Ninguém nem se lembra (ou teve notícia) de que os carros antigos, principalmente os norte-americanos, tinham grandes e poderosos motores, com câmbios de apenas três marchas à frente. Mas, em nome da eficiência, os motores foram sendo reduzidos e as caixas ganhando cada vez mais marchas: quatro, cinco, seis… E já tem carro hoje com 10 marchas.

Já existe até uma piada a respeito: nos Estados Unidos, os motores tinham oito cilindros (V8) e a caixa três marchas. Hoje, os motores são de três cilindros e os câmbios de oito…

Há quem pergunte para que tanta marcha se “eu não corro com o meu automóvel”. Está aí um grande engano. Número maior de marchas não é para aumentar a velocidade final do carro. A ideia é de oferecer ao motorista uma marcha mais adequada em cada situação.

(Fabiano Azevedo/AutoPapo)

Exemplo: o carro está subindo uma ladeira de terceir, mas o motor vai perdendo rotação, o que obriga o motorista a reduzir, cambiar para uma marcha mais forte. Ele joga então a segunda para vencer a ladeira. Entretanto, muitas vezes a segunda marcha se revela “forte” demais e o motor sobe muito de giro. O motorista volta para a terceira, mas ela não dá conta do recado…

Esta é uma situação em que o carro pede uma marcha intermediária, mais forte que a segunda, mais fraca que a terceira. Até por uma questão de consumo: quanto mais adequada a relação da marcha, o motor vai trabalhar numa faixa de rotação de maior eficiência, reduzindo o consumo de combustível e as emissões.

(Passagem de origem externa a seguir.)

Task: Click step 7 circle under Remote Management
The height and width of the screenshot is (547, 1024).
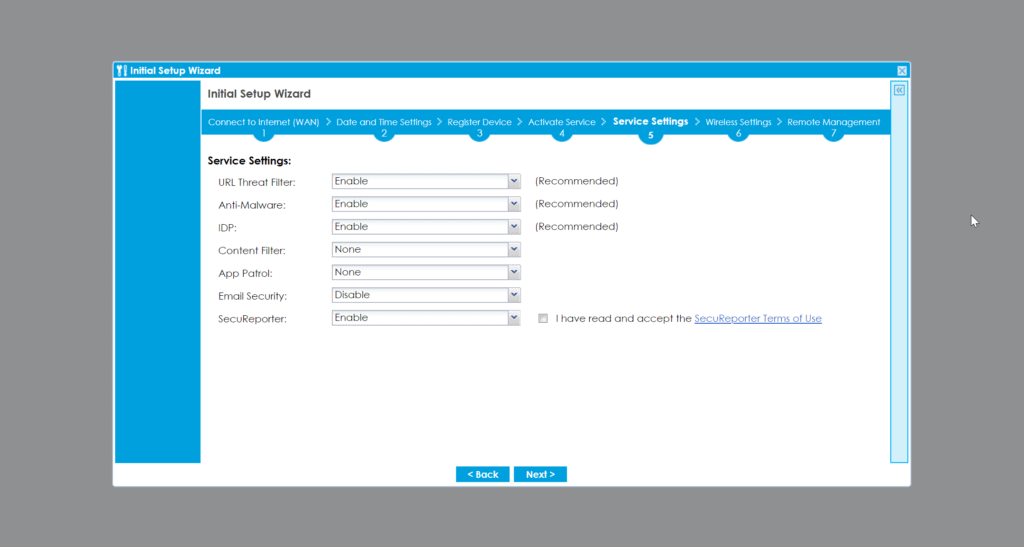Action: click(x=833, y=134)
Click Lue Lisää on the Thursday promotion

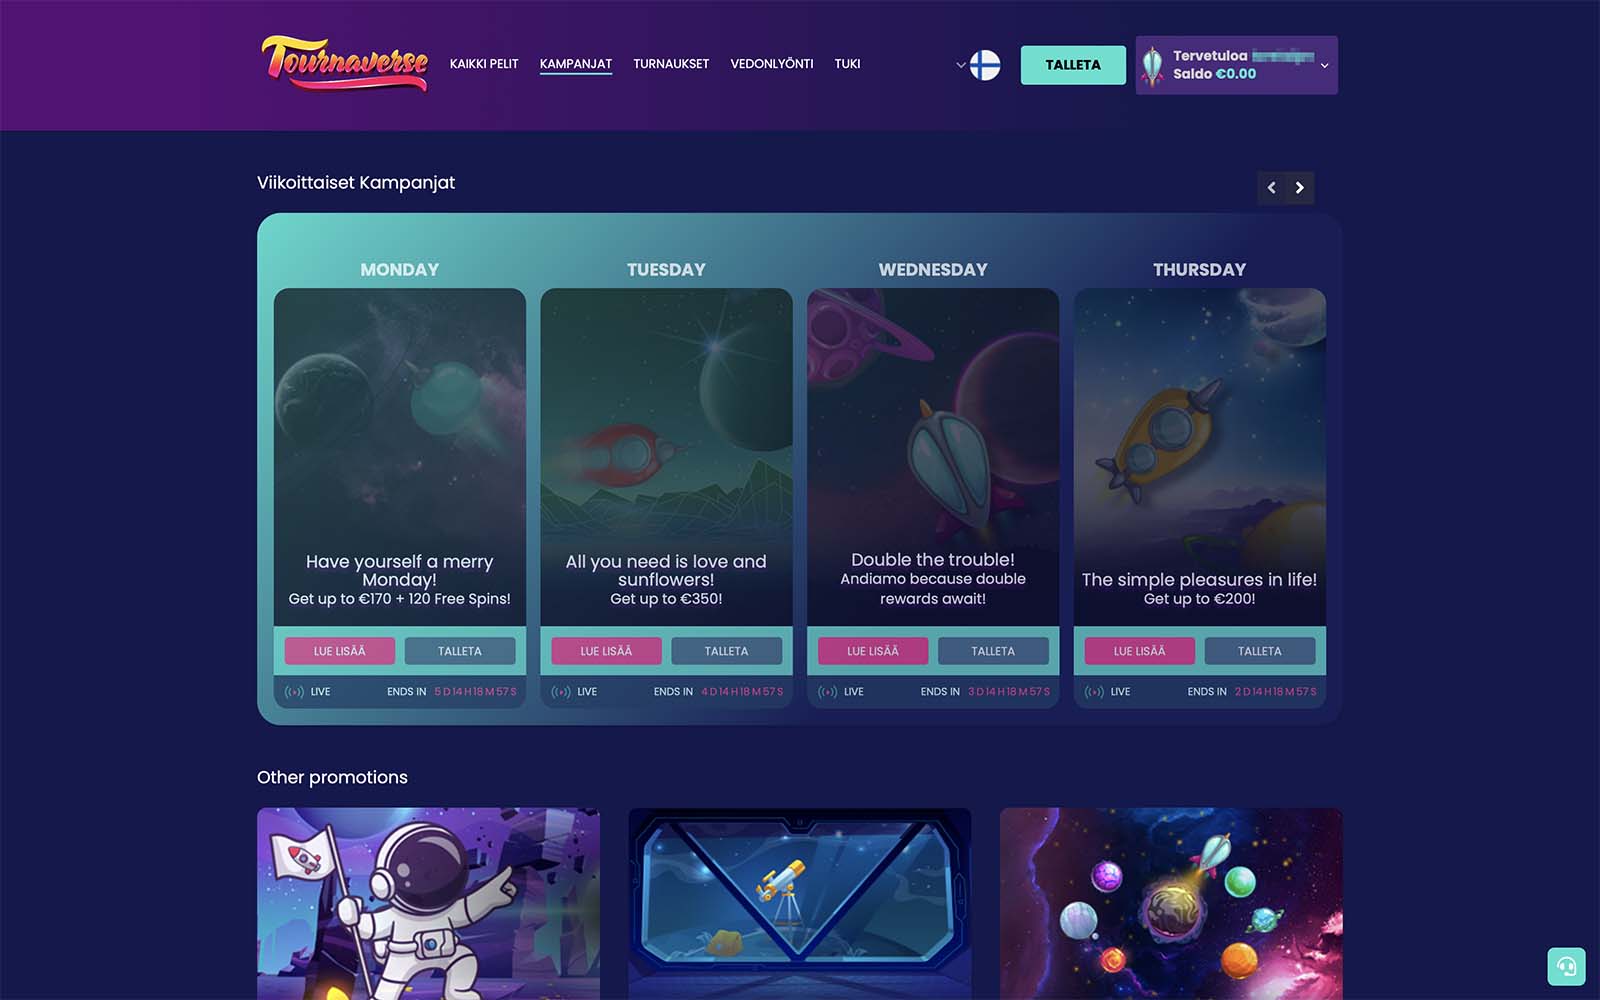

Então, seguindo este raciocínio e lembrando-se de que os motores estão tendo sua cilindrada reduzida, quanto mais marchas, tanto melhor em duas situações: como no exemplo acima e também na rodovia, para se manter velocidades elevadas em trechos planos com o motor em baixas rotações. Neste caso, a marcha mais “longa” não é para se atingir 200 km/h, mas para rodar a 100 km/h ou 110 km/h com mínimo consumo.